Texas Children’s Hospital Center for Vaccine Development (Texas Children’s CVD) at Baylor College of Medicine’s National School of Tropical Medicine and its consortium partners is leading the development and testing of low-cost and effective vaccines against emerging and NTDs such as human hookworm, schistosomiasis, Chagas disease and other NTDs. As a PDP, it seeks to apply lessons learned from the community of vaccinologists and strive to advance our translational or preclinical research with more defined and predictive systems rather than empirical decisions, such that our vaccine candidates can enter into the clinical path with intelligent and more efficient study designs. Furthermore, our goal is to break the paradigm that vaccines against NTDs have no measurable business case or insufficient value proposition.
This review provides our assessment of the framework and translational processes used to establish a full public health value proposition and business case for technologies addressing global health gaps for NTDs.
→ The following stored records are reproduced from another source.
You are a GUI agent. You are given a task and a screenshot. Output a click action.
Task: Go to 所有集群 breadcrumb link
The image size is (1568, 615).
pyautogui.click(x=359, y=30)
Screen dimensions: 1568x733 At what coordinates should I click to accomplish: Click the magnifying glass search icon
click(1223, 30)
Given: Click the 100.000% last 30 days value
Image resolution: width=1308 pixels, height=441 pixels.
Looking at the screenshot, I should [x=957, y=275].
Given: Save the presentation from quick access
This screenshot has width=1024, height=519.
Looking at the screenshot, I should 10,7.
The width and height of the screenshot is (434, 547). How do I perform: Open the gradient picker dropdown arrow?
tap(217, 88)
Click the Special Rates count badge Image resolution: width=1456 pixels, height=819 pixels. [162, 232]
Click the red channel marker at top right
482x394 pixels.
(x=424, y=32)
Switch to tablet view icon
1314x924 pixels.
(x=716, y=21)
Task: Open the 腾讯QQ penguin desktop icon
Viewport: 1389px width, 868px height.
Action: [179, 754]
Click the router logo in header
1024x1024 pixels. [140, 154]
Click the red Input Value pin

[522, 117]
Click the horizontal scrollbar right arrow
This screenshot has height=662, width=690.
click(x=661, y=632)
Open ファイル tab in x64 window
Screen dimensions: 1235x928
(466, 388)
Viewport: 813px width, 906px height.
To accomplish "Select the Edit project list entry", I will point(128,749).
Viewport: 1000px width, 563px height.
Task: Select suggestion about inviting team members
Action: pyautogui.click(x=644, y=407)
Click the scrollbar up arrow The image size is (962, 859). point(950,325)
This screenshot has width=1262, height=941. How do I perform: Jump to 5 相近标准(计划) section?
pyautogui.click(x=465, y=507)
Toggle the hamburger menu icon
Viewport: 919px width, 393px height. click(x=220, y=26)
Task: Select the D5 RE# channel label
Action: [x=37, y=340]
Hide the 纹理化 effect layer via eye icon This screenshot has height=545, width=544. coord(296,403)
To provide examples, we purposely will focus on two vaccines, the human hookworm and schistosomiasis vaccine, providing a perspective, a probable road map and a forward-looking opinion of how academic institutions, medical research organizations and PDPs. Such consortiums continue to be the source of biomedical innovation and discoveries and have progressed from mostly being spectators to actively engaging in accelerating and advancing essential vaccine candidates urgently needed in low- and middle-income countries.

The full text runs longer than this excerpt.